Vertrauen schaffen in der Krise

2. März 2009

Deutsch-Russisches Unternehmertreffen in Moskau

Am 20. Januar fand in Moskau auf Initiative des Ost-Ausschusses der Deutschen Wirtschaft ein Treffen führender deutscher und russischer Unternehmer statt. Ziel der Gespräche war eine Analyse der aktuellen Wirtschaftslage und die Diskussion über Wege aus der Wirtschaftskrise.

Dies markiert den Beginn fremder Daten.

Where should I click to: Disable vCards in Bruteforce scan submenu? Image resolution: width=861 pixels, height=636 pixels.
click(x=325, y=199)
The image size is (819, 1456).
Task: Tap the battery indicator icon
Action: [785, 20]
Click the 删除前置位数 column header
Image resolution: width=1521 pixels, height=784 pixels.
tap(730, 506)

Unabhängig von der gedämpften Stimmung an den Wirtschafts- und Finanzmärkten bleibt Russland aus Sicht der deutschen Wirtschaft einer der wichtigsten Wachstumsmärkte. Um die Chancen in den Wirtschaftsbeziehungen zwischen beiden Ländern richtig nutzen zu können, muss Vertrauen in die Verflechtung der deutschen und russischen Industrien und in den bilateralen Handel zurück gewonnen werden. Das durch den Ost-Ausschuss der Deutschen Wirtschaft initiierte Gespräch deutscher und russischer Unternehmer stellte zuallererst ein Bekenntnis zur besonderen Qualität der deutsch-russischen Wirtschaftsbeziehungen gerade in Zeiten großer Veränderungen dar. Das Treffen hat noch vor der Wirtschaftskonferenz in Davos und dem G 20-Gipfel in London eine deutsch-russische Abstimmung und Problemanalyse der globalen Krise ermöglicht.

Die Begegnung am 20. Januar 2009 in Moskau wurde von Klaus Mangold eröffnet und wurde von Vorträgen des Präsidenten des ifo-Instituts, Hans-Werner Sinn und des Vorsitzenden der Sberbank und früheren russischen Wirtschaftsministers Herman Gref eingeleitet, in denen die Entstehung und Dimension der Wirtschaftskrise beschrieben wurden. Die russische Seite äußerte die Befürchtung, dass die Wirtschaftskrise zu bleibenden Schäden im russischen Wirtschaftssystem führen könne. Durch den Gasstreit mit der Ukraine sei zusätzliches Vertrauen verspielt worden. Der massive Abfluss ausländischen Kapitals aus Russland und die damit verbundene Schwächung des Rubels seien kritische Entwicklungen. Mit Skepsis beurteilten sowohl die deutschen als auch die russischen Unternehmer die Rückkehr des Staates in die Wirtschaft in Form von Unternehmensbeteiligungen und Aufsichtsratsmandaten und diverse protektionistische Maßnahmen der russischen Regierung.

Paradigmenwechsel in Russland

Zu den gemeinsamen Forderungen, die von den deutschen und russischen Unternehmern in der anschließenden Diskussion formuliert wurden, gehört die Verstärkung der internationalen Bankenaufsicht, die Verbesserung der Eigenkapitalausstattung der Banken, die Ausweitung des Instruments der Hermesbürgschaften und die schnelle Verhandlung des russischen WTO-Beitritts und des Partnerschafts- und Kooperationsabkommens mit der EU. Schwerpunkte der zukünftigen Zusammenarbeit sollen auf die Bereiche Hochtechnologie und Innovationen, Automobil- und Zuliefererindustrie, Logistik, Energie und Energieeffizienz gelegt werden.

Aus der Sicht der russischen Teilnehmer erfordert die Krise einen Paradigmenwechsel des russischen Entwicklungsmodells. Die Modernisierung und Diversifizierung der Wirtschaft soll stärker in den Mittelpunkt gestellt, Rohstoffexporte sollen durch Qualitätsprodukte abgelöst werden. Für diesen Paradigmenwechsel ist Deutschland ein bevorzugter Partner Russlands. Vor der heutigen Managergeneration Russlands steht eine historisch neue Aufgabe, den Abschwung zu managen, auch in seiner sozialen Dimension. Hier können Erfahrungen der deutschen Unternehmer genutzt werden.